[Word and element locating data]

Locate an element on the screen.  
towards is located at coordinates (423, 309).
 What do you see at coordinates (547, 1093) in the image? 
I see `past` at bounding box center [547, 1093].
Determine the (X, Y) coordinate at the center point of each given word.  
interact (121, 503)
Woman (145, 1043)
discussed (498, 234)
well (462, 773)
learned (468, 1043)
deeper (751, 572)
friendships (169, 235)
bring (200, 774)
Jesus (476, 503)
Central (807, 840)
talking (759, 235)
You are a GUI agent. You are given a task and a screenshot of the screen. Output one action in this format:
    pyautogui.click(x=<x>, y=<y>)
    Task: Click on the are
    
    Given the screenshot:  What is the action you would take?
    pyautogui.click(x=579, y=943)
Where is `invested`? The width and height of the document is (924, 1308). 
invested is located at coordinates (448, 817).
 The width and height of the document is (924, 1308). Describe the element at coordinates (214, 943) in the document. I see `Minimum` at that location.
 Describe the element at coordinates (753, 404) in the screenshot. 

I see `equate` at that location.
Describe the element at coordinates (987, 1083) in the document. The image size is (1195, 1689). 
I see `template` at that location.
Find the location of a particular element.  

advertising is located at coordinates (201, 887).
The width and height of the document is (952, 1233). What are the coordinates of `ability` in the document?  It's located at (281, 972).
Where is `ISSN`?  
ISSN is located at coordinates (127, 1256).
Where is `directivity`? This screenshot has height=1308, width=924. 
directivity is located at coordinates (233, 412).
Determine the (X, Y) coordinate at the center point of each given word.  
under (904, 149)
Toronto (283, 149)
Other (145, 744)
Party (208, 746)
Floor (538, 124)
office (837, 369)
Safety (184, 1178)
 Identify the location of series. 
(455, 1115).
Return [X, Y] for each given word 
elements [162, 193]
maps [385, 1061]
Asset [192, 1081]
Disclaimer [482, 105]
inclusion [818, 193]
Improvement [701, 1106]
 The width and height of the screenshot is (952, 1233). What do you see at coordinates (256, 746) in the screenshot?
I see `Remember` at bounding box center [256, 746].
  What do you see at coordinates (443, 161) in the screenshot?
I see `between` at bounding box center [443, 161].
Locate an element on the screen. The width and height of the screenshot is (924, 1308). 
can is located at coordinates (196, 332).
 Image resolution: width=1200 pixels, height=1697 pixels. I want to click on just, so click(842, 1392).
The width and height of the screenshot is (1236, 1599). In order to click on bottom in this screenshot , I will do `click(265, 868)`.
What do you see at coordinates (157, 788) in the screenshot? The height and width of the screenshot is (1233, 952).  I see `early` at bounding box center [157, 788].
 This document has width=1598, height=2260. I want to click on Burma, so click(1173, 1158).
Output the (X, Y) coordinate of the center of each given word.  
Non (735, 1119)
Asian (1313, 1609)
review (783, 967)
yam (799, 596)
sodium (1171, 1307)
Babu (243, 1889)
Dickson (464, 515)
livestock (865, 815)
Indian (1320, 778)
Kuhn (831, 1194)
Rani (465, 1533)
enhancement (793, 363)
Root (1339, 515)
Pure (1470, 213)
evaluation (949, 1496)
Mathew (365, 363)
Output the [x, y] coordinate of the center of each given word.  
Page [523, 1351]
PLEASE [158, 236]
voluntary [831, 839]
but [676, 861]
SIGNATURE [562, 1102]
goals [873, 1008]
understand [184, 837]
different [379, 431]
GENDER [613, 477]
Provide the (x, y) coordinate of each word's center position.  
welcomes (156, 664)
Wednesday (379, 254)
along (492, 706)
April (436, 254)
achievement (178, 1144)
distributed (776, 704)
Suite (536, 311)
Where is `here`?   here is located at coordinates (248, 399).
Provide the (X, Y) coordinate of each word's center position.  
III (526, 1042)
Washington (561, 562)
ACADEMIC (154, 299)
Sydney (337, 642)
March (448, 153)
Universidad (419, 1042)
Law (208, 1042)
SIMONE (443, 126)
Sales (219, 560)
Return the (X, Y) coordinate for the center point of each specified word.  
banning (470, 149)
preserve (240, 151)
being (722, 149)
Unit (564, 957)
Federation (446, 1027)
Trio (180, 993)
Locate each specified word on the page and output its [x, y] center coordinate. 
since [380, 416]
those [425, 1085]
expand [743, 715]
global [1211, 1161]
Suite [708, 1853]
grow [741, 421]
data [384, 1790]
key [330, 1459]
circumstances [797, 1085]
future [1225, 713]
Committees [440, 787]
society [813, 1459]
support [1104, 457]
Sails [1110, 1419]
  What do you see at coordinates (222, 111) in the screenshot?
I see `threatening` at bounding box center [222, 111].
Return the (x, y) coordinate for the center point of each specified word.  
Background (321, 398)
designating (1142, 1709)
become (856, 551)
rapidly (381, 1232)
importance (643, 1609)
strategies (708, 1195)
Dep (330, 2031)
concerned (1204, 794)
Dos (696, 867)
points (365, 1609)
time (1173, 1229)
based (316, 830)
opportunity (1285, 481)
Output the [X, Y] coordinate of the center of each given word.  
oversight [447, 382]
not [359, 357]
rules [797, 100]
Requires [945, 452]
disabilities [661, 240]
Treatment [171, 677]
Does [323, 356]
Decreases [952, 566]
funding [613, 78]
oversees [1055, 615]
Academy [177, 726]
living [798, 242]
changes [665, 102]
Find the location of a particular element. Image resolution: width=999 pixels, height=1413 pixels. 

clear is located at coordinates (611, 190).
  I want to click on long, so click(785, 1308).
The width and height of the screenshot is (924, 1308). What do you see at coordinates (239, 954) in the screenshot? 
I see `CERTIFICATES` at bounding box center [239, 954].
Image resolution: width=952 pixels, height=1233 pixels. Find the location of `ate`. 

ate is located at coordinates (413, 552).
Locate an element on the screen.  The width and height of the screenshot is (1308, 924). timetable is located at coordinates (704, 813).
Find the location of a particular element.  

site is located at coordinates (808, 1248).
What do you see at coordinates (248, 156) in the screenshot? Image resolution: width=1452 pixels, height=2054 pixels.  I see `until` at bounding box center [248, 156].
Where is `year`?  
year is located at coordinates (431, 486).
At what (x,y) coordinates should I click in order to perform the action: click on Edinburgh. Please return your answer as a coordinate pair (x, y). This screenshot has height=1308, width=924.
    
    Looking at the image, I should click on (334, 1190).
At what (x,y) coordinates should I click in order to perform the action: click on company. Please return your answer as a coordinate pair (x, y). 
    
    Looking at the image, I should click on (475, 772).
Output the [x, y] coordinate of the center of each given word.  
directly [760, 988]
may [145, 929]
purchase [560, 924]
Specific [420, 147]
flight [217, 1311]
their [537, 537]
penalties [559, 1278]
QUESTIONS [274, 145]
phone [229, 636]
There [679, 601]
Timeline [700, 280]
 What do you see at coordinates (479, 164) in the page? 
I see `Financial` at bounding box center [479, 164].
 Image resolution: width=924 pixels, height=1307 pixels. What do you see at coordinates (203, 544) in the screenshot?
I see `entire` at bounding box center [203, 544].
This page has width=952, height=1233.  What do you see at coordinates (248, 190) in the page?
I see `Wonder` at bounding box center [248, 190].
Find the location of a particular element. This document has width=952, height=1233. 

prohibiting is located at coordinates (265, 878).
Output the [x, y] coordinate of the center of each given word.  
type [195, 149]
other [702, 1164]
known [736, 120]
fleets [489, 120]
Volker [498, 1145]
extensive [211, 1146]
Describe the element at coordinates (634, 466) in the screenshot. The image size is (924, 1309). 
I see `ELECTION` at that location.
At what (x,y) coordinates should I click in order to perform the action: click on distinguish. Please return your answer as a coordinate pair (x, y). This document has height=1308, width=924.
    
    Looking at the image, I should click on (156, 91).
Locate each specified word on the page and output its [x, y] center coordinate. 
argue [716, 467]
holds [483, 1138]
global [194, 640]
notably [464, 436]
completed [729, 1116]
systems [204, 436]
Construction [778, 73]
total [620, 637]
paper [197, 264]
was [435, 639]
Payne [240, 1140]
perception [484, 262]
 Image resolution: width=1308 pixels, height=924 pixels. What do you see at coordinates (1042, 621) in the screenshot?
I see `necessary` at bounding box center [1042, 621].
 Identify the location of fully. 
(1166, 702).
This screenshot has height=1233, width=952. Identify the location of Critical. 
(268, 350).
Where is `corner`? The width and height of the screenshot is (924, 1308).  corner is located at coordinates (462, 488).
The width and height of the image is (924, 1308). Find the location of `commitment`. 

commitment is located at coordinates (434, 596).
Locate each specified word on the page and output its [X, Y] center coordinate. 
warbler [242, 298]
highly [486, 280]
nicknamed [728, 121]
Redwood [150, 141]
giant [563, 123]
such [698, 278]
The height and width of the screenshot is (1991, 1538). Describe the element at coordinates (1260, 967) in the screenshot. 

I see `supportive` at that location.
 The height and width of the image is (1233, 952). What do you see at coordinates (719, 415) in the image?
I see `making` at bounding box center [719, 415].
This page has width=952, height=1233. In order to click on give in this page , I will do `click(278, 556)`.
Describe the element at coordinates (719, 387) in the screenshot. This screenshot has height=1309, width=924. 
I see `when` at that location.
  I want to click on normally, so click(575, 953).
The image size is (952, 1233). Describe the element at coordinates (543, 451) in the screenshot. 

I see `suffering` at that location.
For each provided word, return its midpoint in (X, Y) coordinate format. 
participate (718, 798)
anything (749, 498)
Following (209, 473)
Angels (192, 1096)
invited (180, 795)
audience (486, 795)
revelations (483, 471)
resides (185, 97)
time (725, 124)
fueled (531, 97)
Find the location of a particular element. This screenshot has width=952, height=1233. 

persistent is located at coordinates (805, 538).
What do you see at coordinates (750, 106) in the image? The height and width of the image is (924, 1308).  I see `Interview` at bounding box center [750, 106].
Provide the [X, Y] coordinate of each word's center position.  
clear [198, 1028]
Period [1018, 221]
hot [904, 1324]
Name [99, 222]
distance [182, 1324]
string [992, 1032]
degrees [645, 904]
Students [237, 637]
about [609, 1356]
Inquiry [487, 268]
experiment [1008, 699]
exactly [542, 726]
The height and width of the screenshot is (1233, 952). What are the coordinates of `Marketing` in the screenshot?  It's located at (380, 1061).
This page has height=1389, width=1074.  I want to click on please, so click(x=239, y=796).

### What is being asked
Render the lines of the listing from the line with "March (448, 153)" to the line with "site is located at coordinates (808, 1248)." as a JSON list of strings, one string per line, omitting blank lines.

### Solution to this exercise
[
  "March (448, 153)",
  "Universidad (419, 1042)",
  "Law (208, 1042)",
  "SIMONE (443, 126)",
  "Sales (219, 560)",
  "Return the (X, Y) coordinate for the center point of each specified word.  ",
  "banning (470, 149)",
  "preserve (240, 151)",
  "being (722, 149)",
  "Unit (564, 957)",
  "Federation (446, 1027)",
  "Trio (180, 993)",
  "Locate each specified word on the page and output its [x, y] center coordinate. ",
  "since [380, 416]",
  "those [425, 1085]",
  "expand [743, 715]",
  "global [1211, 1161]",
  "Suite [708, 1853]",
  "grow [741, 421]",
  "data [384, 1790]",
  "key [330, 1459]",
  "circumstances [797, 1085]",
  "future [1225, 713]",
  "Committees [440, 787]",
  "society [813, 1459]",
  "support [1104, 457]",
  "Sails [1110, 1419]",
  "  What do you see at coordinates (222, 111) in the screenshot?",
  "I see `threatening` at bounding box center [222, 111].",
  "Return the (x, y) coordinate for the center point of each specified word.  ",
  "Background (321, 398)",
  "designating (1142, 1709)",
  "become (856, 551)",
  "rapidly (381, 1232)",
  "importance (643, 1609)",
  "strategies (708, 1195)",
  "Dep (330, 2031)",
  "concerned (1204, 794)",
  "Dos (696, 867)",
  "points (365, 1609)",
  "time (1173, 1229)",
  "based (316, 830)",
  "opportunity (1285, 481)",
  "Output the [X, Y] coordinate of the center of each given word.  ",
  "oversight [447, 382]",
  "not [359, 357]",
  "rules [797, 100]",
  "Requires [945, 452]",
  "disabilities [661, 240]",
  "Treatment [171, 677]",
  "Does [323, 356]",
  "Decreases [952, 566]",
  "funding [613, 78]",
  "oversees [1055, 615]",
  "Academy [177, 726]",
  "living [798, 242]",
  "changes [665, 102]",
  "Find the location of a particular element. Image resolution: width=999 pixels, height=1413 pixels. ",
  "clear is located at coordinates (611, 190).",
  "  I want to click on long, so click(785, 1308).",
  "The width and height of the screenshot is (924, 1308). What do you see at coordinates (239, 954) in the screenshot? ",
  "I see `CERTIFICATES` at bounding box center [239, 954].",
  "Image resolution: width=952 pixels, height=1233 pixels. Find the location of `ate`. ",
  "ate is located at coordinates (413, 552).",
  "Locate an element on the screen.  The width and height of the screenshot is (1308, 924). timetable is located at coordinates (704, 813).",
  "Find the location of a particular element.  ",
  "site is located at coordinates (808, 1248)."
]